Vikings have really turned it around, but the Steelers will be more than they can handle right now. 17 -31 Steelers win.


----------



## Goldy's Pal (Jan 6, 2004)

Special teams is always a key but I think in this game the "big play" will be a huge return and whoever gets it wins. The Vikes need to get back to pounding the run for a while and set up the passing game, otherwise the Steeler D will be teeing off on Johnson. The Vikes offensive line needs to win the battles up front.


----------



## 870 XPRS (Mar 12, 2003)

Roethlisbergers numbers 2 weeks ago were pretty pass heavy.

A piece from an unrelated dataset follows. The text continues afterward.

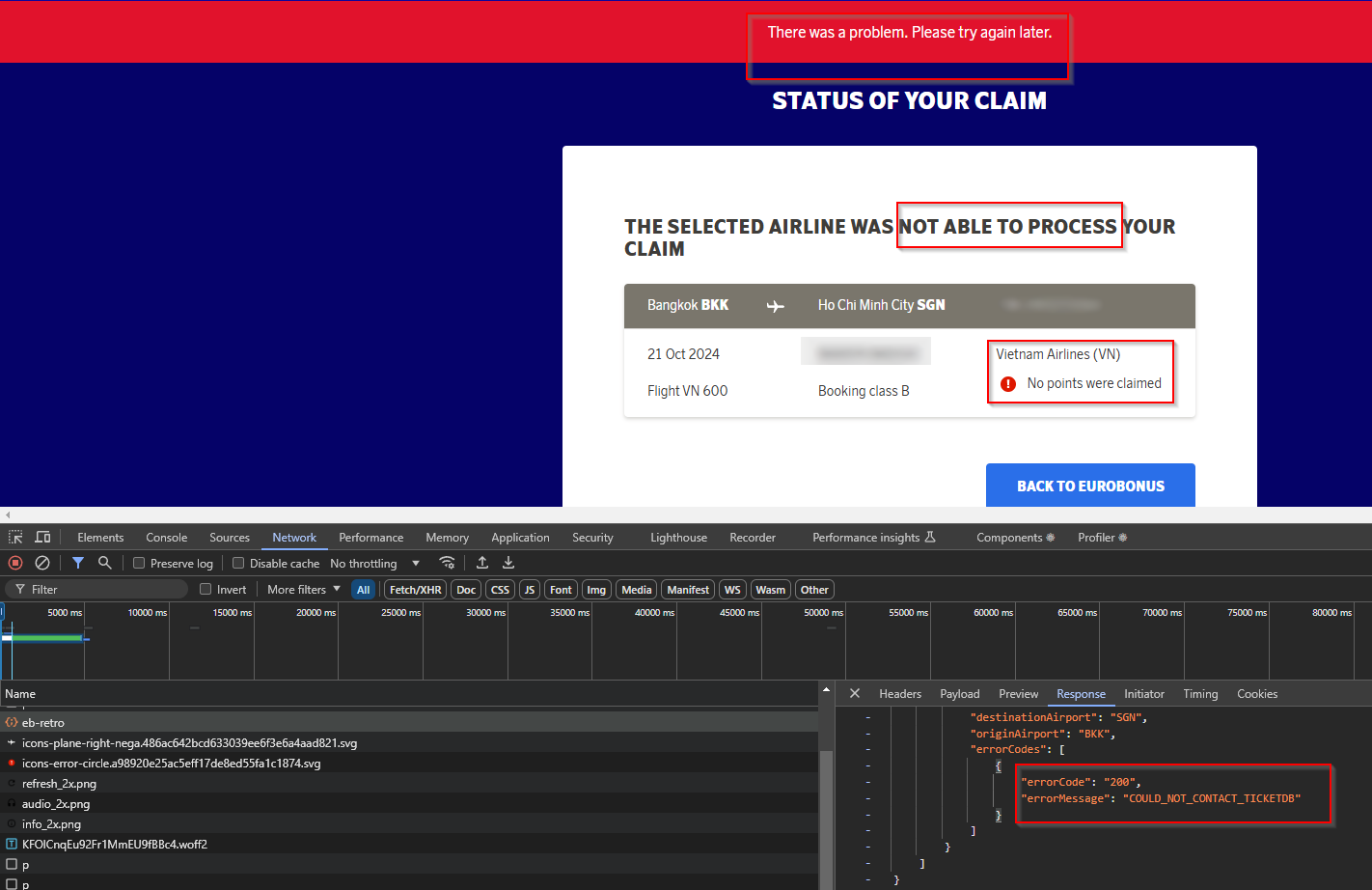Open network conditions wifi settings icon

pos(447,563)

29/41 for 386 yds and 3 TDs, but he also threw 3 pics against an opportunistic Bengals defense.

Last week he went 13/20 for 173 yds and 1 TD, but the Steelers also ran the ball 46 times in a snowy game.

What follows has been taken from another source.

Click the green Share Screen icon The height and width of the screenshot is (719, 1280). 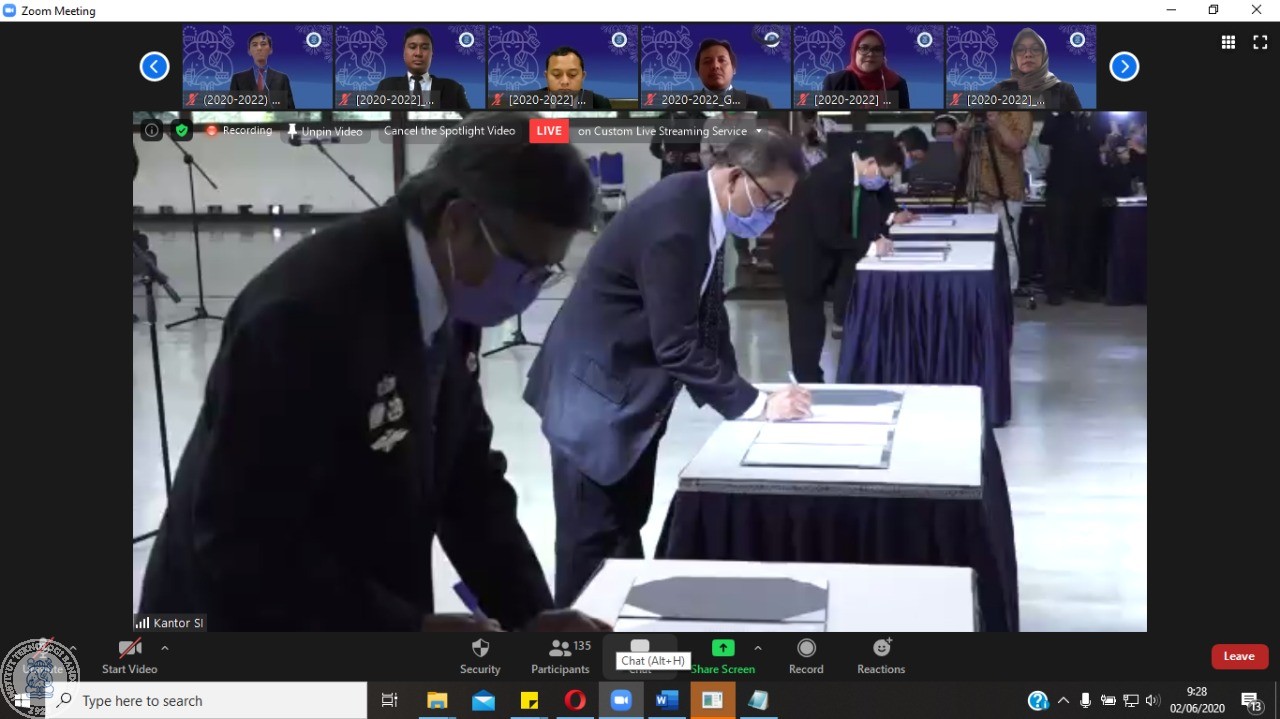coord(722,648)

In the last two years i'm not sure if he's put up 41 passes in a single game, it'll be interesting to see how they go about trying to attack the vikes.


----------



## rowdie (Jan 19, 2005)

GO VIKES

If I were a betting on this game, I'd take the Steelers to cover, and I don't even know the spread.


----------



## Chuck Smith (Feb 22, 2005)

If the vikes can make Ben pass and shut down the run......they will win. It is sad to say that but the stats don't lie....when ben passes alot so does pitts winning %. GO Vikes.......28-21 vikes.


----------



## ND_RC (Jan 6, 2005)

:jammin: :jammin:


----------



## nodakoutdoors.com (Feb 27, 2002)

Pretty obvious why they lost. Too many penalties and they fell apart in the red zone.

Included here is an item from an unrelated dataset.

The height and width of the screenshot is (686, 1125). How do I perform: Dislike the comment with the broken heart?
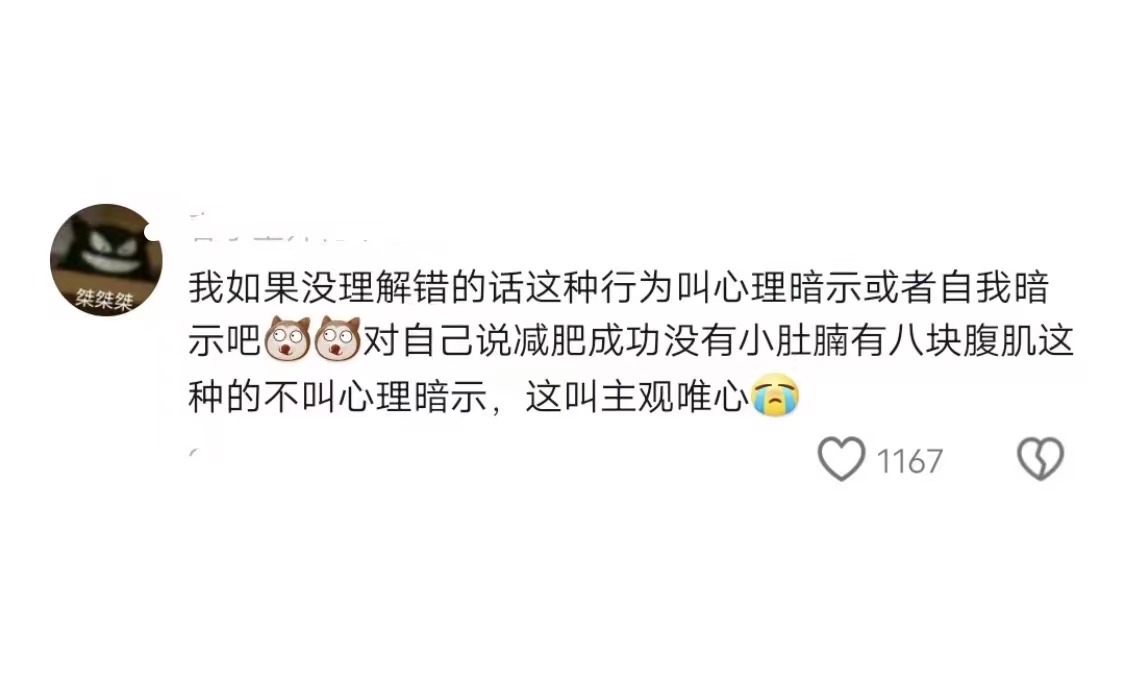[1040, 459]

What sucks just as bad is being in Fantasy Football playoffs with your opponent having Pittsburg for a defense. :lost:


----------



## DeltaBoy (Mar 4, 2004)

Chris Hustad said:


> What sucks just as bad is being in Fantasy Football playoffs with your opponent having Pittsburg for a defense. :lost:


Ha...Ha... :lol:

I think the "Brown Streaks" are getting bigger by the minute!


----------



## mallardhunter (May 15, 2004)

Chris Hustad said:


> Pretty obvious why they lost. Too many penalties and they fell apart in the red zone. quote]
> They can't get it in from the 3 yd. line its sad


----------



## 870 XPRS (Mar 12, 2003)

ND_RC said:


> :jammin: :jammin:


2 catches 11 yds, what's your point???


----------



## ND_RC (Jan 6, 2005)

870 XPRS said:


> 2 catches 11 yds, what's your point???


Take it easy. This just happen to be the picture I took off the Steelers website.


----------



## 870 XPRS (Mar 12, 2003)

ND_RC said:


> 870 XPRS said:
> 
> 
> > 2 catches 11 yds, what's your point???
> ...


.....and that just happend to be his stats. Just a little bitter about the 3 pts that happend in the 4 red zone appearances.


----------